- [TEXTE RETENU]

Le texte est extrait d’une biographie dans l’ouvrage
« Emma Goldman, une éthique de l’émancipation ».  

 

« Emma Goldman a été victime, tout particulièrement dans le monde francophone, d’une étrange amnésie qui a fait que le mouvement anarchiste, pourtant si enclin à célébrer son histoire et ses héros, semble parfois aisément oublier qu’il a aussi compté de nombreuses héroïnes », a écrit Normand Baillargeon. Née en Lituanie et morte à Toronto en 1940, Goldman fut à la fois libertaire et communiste, féministe et nietzschéenne. Expulsée des États-Unis d’Amérique, elle trouva refuge, aux côtés de son compagnon Alexandre Berkman, dans la nouvelle Russie soviétique. Son enthousiasme à l’idée de prendre part au processus révolutionnaire porté par Lénine et ses camarades fut de courte durée. Elle tenta en vain d’empêcher le massacre des marins de Kronstadt et, de retour en Europe, publia, en 1923, ses impressions et son analyse de la situation. Sitôt qualifiée de « renégate », elle n’en démordit pas : l’émancipation est avant tout affaire d’éthique.

Les deux tomes de Ma désillusion en Russie n’ont jamais été publiés par un éditeur papier francophone, mais l’on doit aux Éditions invisibles d’avoir gracieusement mis en ligne sur Internet une traduction intégrale des deux ouvrages (plus de trois cents pages), qui n’en font en réalité qu’un. Goldman expose dans son texte d’introduction les raisons d’être de son livre et déclare qu’elle sait bien qu’elle aura à faire face aux critiques de ses camarades : attaquer la grande nation prolétarienne est le signal que le capitalisme attendait pour asseoir sa domination. Voici la marque de la résignation, sinon, pis, de la trahison ! En clair, c’est fournir des armes supplémentaires à l’ennemi. Elle en est consciente et l’assume : « Ne pas m’insurger contre la trahison de la Révolution russe m’aurait fait participer à cette trahison. » Elle rappelle qu’il lui fallut du temps pour accepter que les espoirs qu’elle avait placés avec ferveur dans la nouvelle Russie avaient été trahis. Ce changement fut pour elle un « chemin douloureux et difficile », mais l’exprimer publiquement afin de permettre au peuple de « différencier les bolcheviks de la Révolution russe » tenait de la nécessité. La Révolution réelle, celle qui prit corps en février 1917, s’organisa avec le seul peuple paysan et ouvrier, via « leur propre action directe » (et de façon fort peu violente), mais elle fut récupérée et instrumentalisée par la prise de pouvoir léniniste et bolchevik au mois d’octobre. Goldman refuse qu’on la taxe d’angélisme ou d’impatience et affirme qu’elle ne s’attendait pas à ce que l’anarchisme devînt une réalité sur la terre russe : elle misait seulement sur une « amélioration sociale » de la vie des travailleurs – quitte à laisser, de façon momentanée, certains points de sa philosophie politique sur le bord de la route. Et Emma Goldman de préciser qu’elle connaissait l’assise marxiste des bolcheviks et, dès lors, n’escomptait pas un rapprochement total (« Pendant trente ans, j’ai combattu la théorie marxiste comme une théorie froide, mécaniste, asservissante », rappelle-t-elle).

- [EXTRAIT DES DONNÉES]
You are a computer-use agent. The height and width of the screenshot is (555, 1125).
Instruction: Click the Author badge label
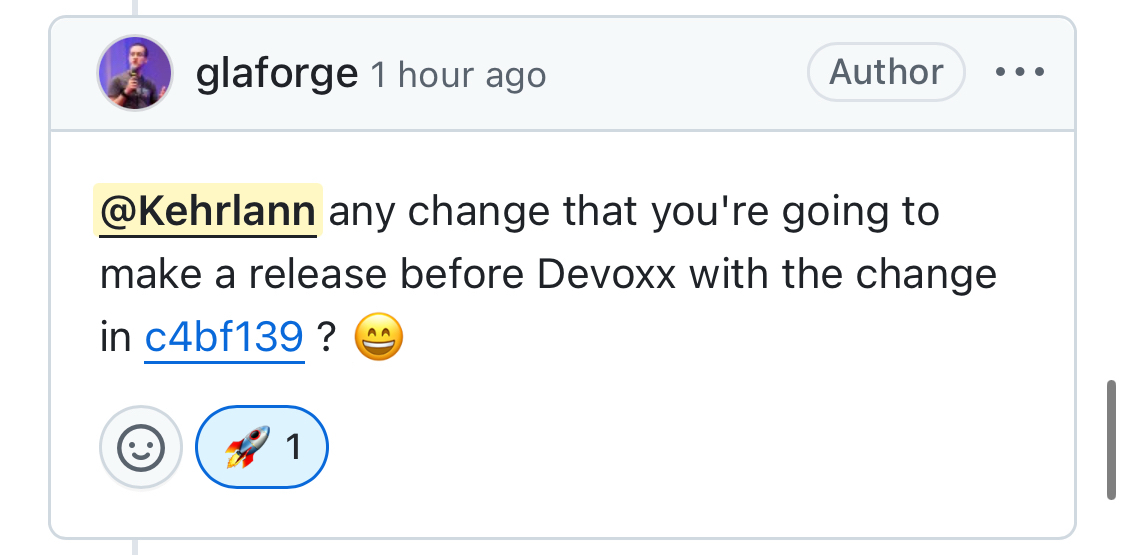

- [OBJECTIF VISÉ] Reformulez sous forme de liste le paragraphe du texte retenu qui s'ouvre sur la citation « Emma Goldman a été victime », en conservant ses faits essentiels. Le matériau fourni n'est pas requis ici.

- [RÉSULTAT ATTENDU]
- Selon Normand Baillargeon, Emma Goldman a été victime d'une étrange amnésie, surtout dans le monde francophone : le mouvement anarchiste oublie parfois qu'il a aussi compté de nombreuses héroïnes.
- Née en Lituanie et morte à Toronto en 1940, elle fut libertaire et communiste, féministe et nietzschéenne.
- Expulsée des États-Unis, elle se réfugia avec son compagnon Alexandre Berkman dans la nouvelle Russie soviétique.
- Son enthousiasme pour le processus révolutionnaire porté par Lénine et ses camarades fut de courte durée.
- Elle tenta en vain d'empêcher le massacre des marins de Kronstadt.
- De retour en Europe, elle publia en 1923 ses impressions et son analyse de la situation.
- Aussitôt qualifiée de « renégate », elle maintint que l'émancipation est avant tout affaire d'éthique.